TASK DESCRIPTION: From the line that contains "684x377 pixels." to the final line of the records below, print each line exactly and leave every picture out.
--------------------------------
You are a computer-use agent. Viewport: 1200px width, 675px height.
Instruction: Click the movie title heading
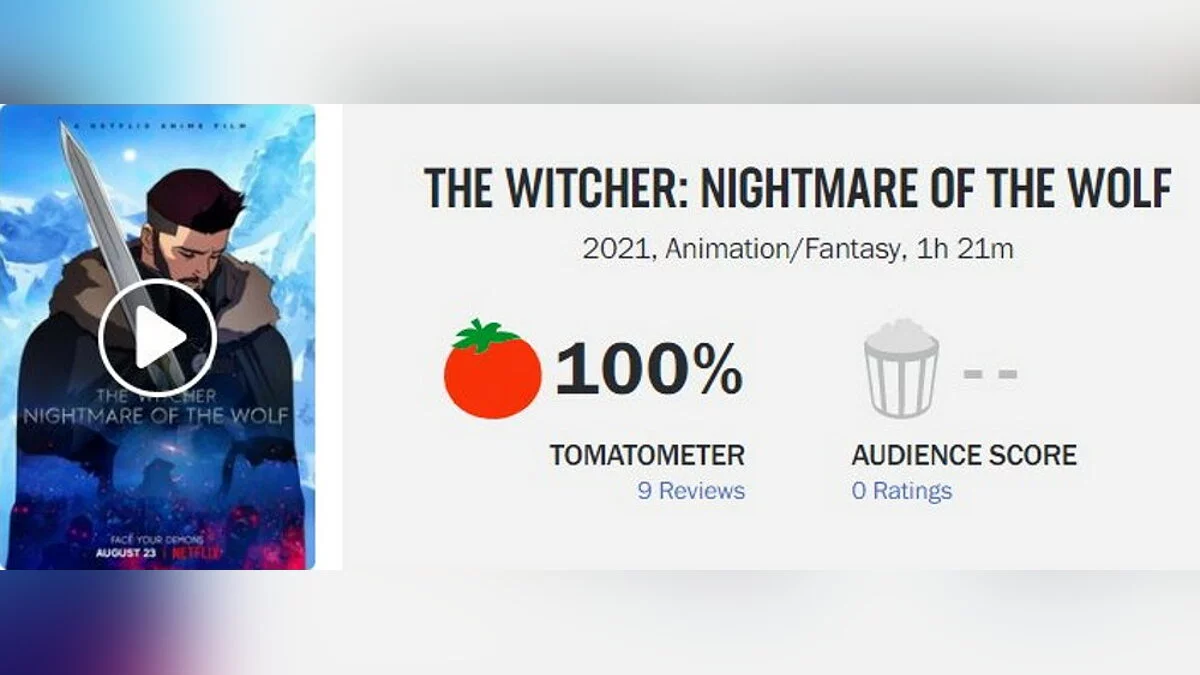click(x=797, y=189)
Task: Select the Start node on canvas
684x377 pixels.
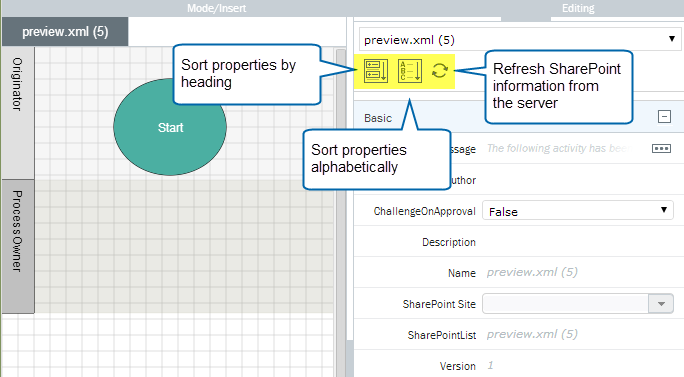Action: point(170,127)
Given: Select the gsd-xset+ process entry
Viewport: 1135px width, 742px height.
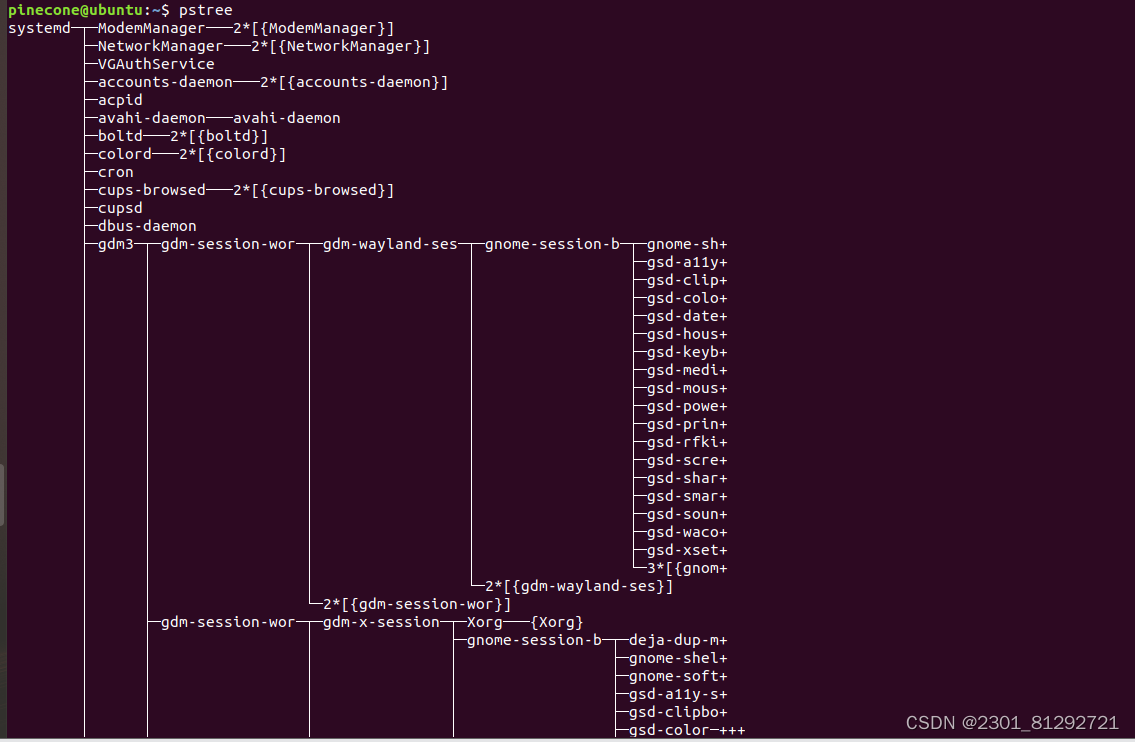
--------------------------------
ANSWER SPACE:
684x377 pixels.
Action: point(170,127)
Given: Select the gsd-xset+ process entry
Viewport: 1135px width, 742px height.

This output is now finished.